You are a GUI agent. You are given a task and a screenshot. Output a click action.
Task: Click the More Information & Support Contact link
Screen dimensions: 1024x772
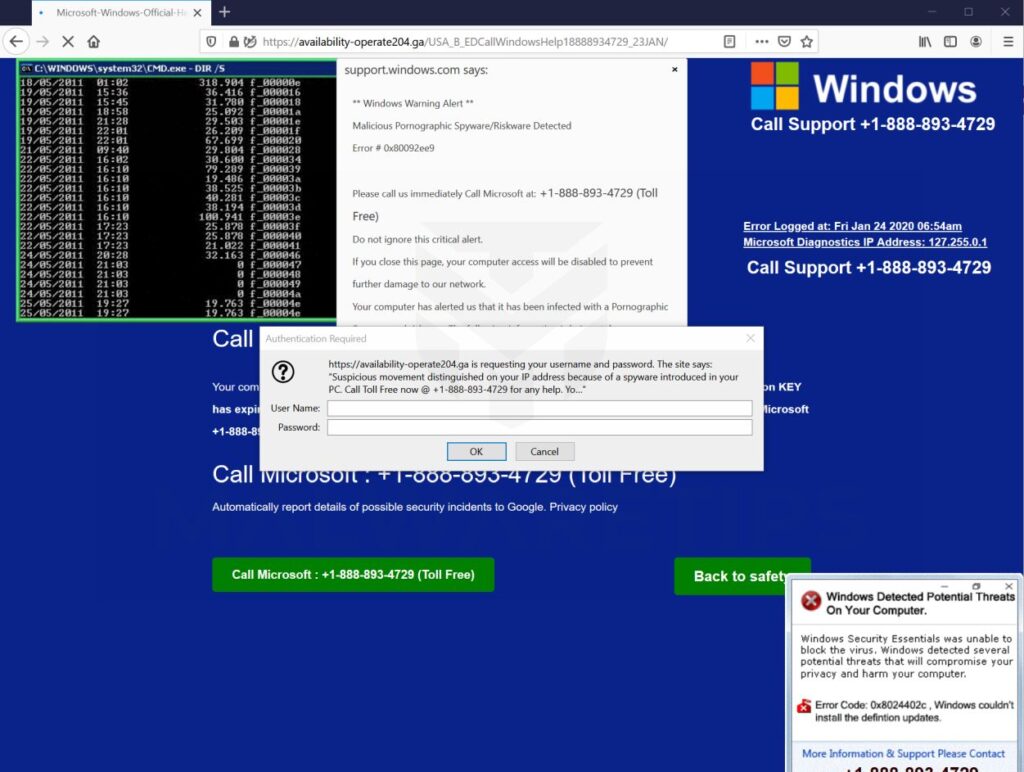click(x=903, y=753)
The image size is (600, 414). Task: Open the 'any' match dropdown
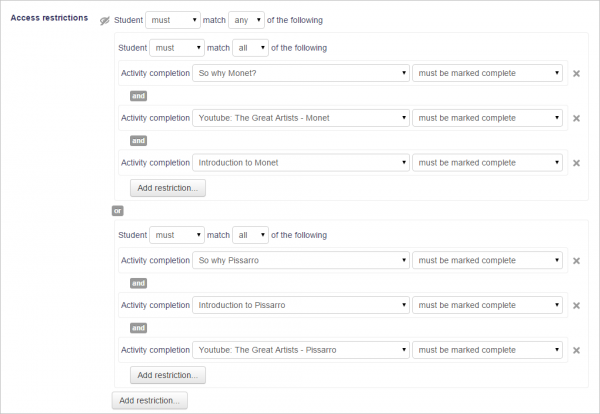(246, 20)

--

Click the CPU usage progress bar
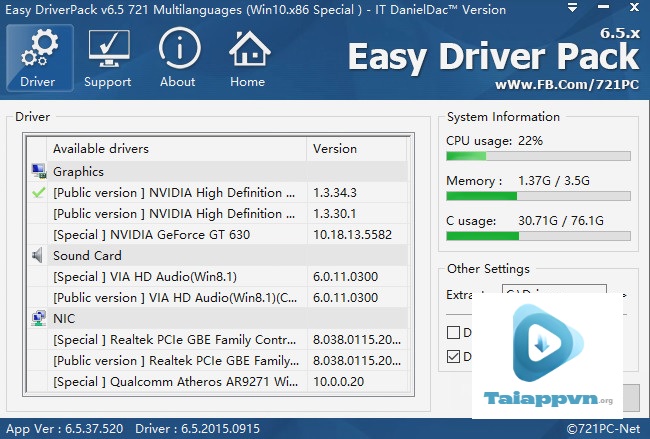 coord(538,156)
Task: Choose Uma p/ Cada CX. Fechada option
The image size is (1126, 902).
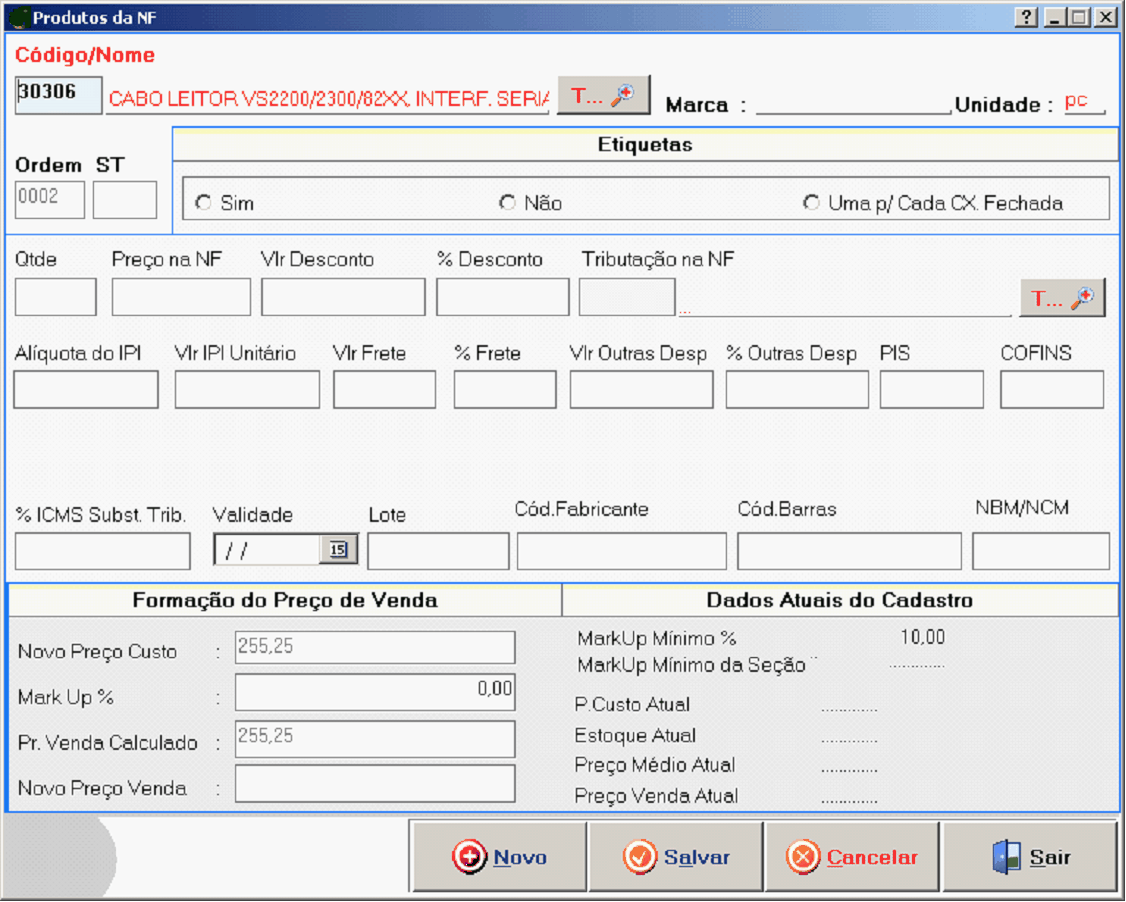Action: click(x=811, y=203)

...

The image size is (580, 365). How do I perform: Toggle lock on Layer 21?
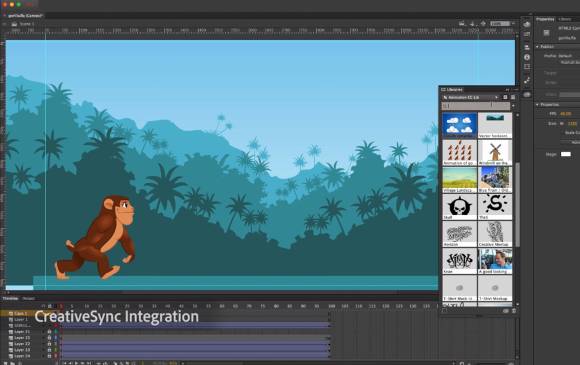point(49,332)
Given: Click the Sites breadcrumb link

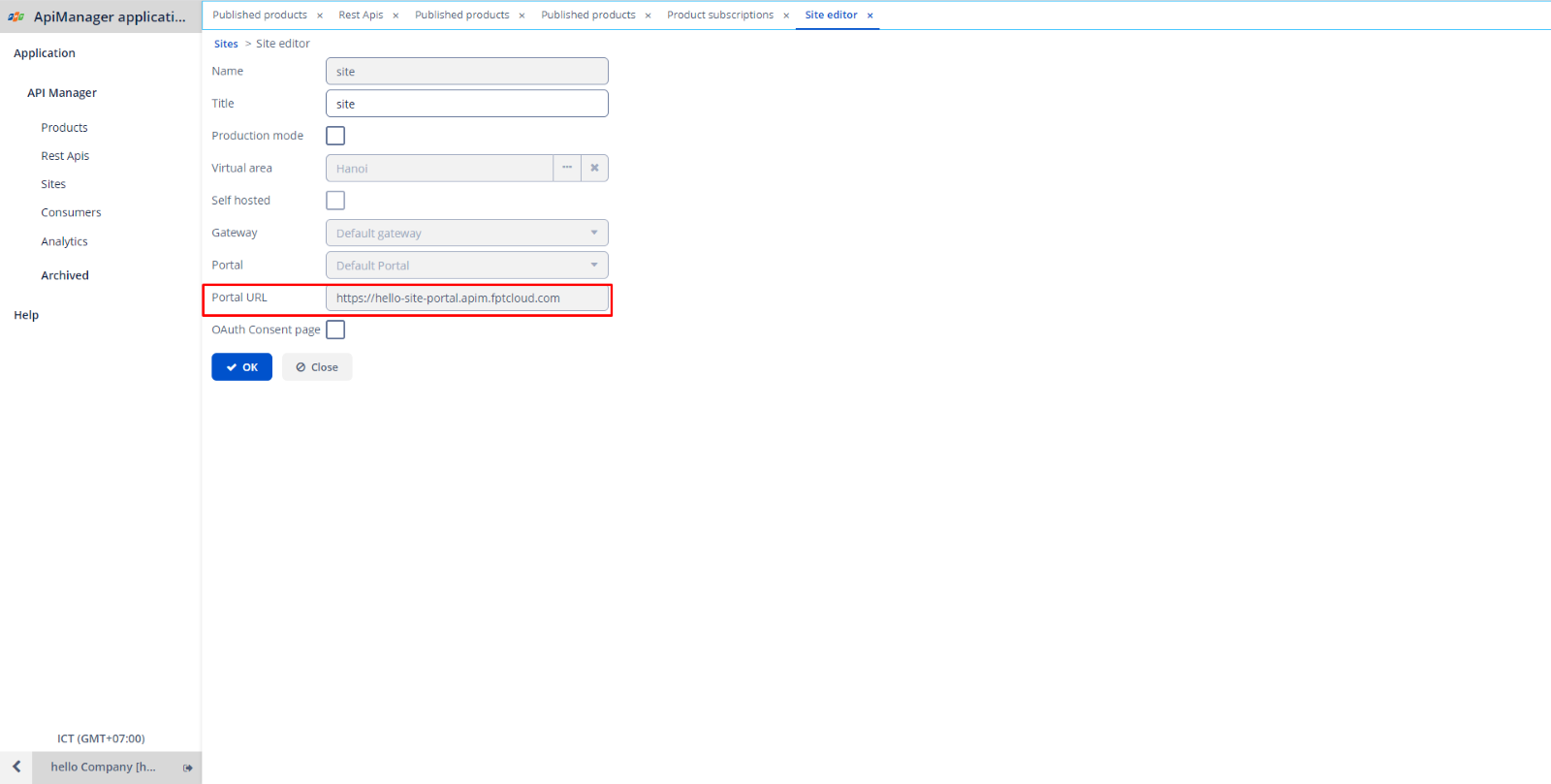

** Problem details **
Lay out the material from the line with "Task: Choose Uma p/ Cada CX. Fechada option" up to and including the line with "Action: click(x=811, y=203)" as a Markdown table with the columns Row and Line, leaving out blank lines and pictures.

** Written response **
| Row | Line |
|---|---|
| 1 | Task: Choose Uma p/ Cada CX. Fechada option |
| 2 | The image size is (1126, 902). |
| 3 | Action: click(x=811, y=203) |